■ What the exercise asks
Rewrite all of the data below, swapping every "screenshot" for "screen capture" and changing nothing else. Omit the pictures from your answer.

■ Provided material
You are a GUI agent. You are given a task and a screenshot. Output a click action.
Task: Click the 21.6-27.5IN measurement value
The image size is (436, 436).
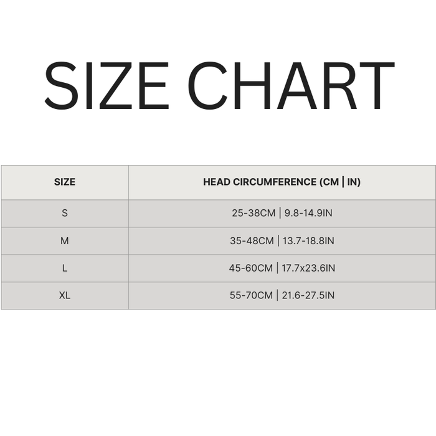click(308, 295)
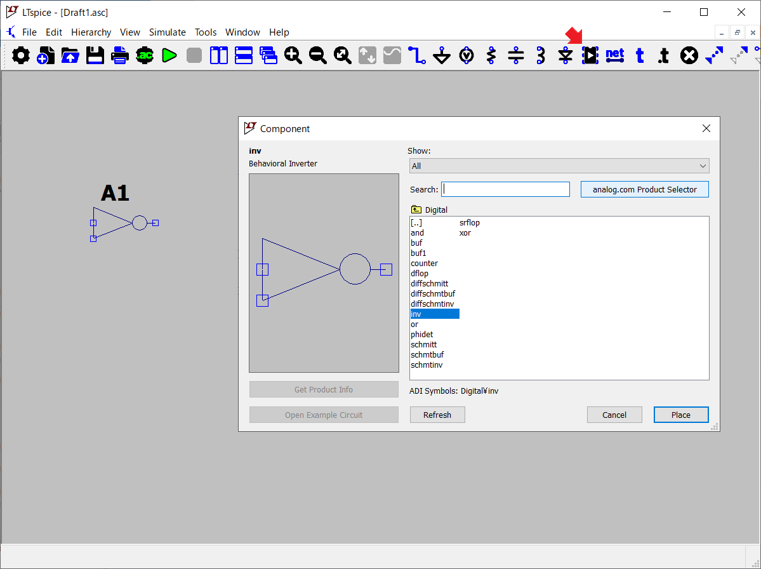
Task: Click the Place button
Action: pyautogui.click(x=680, y=415)
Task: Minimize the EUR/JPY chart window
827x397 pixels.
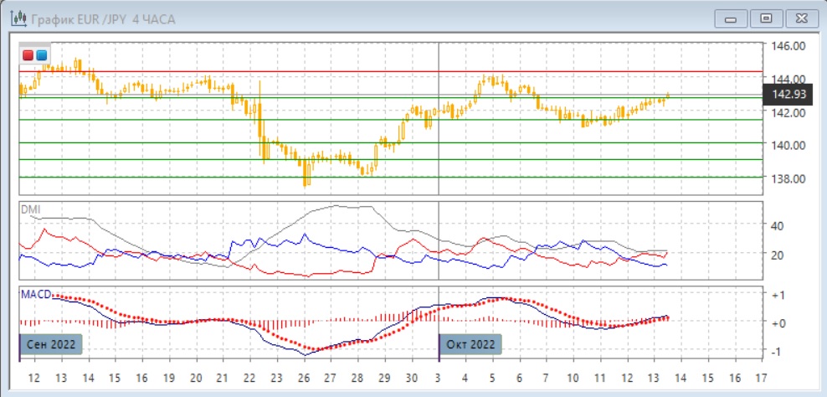Action: 730,18
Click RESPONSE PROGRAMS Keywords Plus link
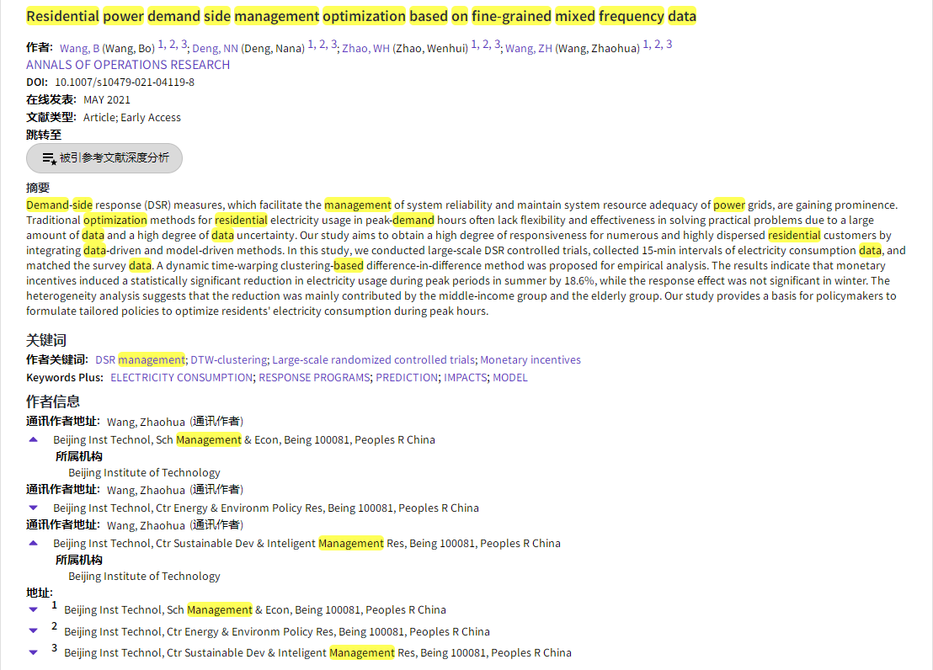 (314, 378)
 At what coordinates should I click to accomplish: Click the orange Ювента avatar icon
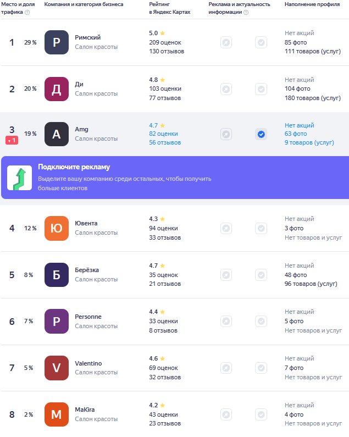click(x=57, y=228)
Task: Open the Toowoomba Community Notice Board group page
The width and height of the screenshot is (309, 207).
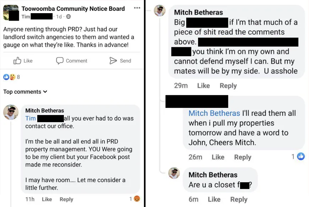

■ Result
You are a GUI agent. You are given a task and a screen capture. Output a click action.
Task: Click the 21.6-27.5IN measurement value
The image size is (436, 436).
click(308, 295)
Task: Click the Place button
Action: pyautogui.click(x=680, y=415)
Task: Minimize the EUR/JPY chart window
827x397 pixels.
Action: 730,18
Click RESPONSE PROGRAMS Keywords Plus link
 (314, 378)
 At what coordinates should I click to accomplish: Click the orange Ювента avatar icon
click(x=57, y=228)
Task: Open the Toowoomba Community Notice Board group page
The width and height of the screen capture is (309, 207).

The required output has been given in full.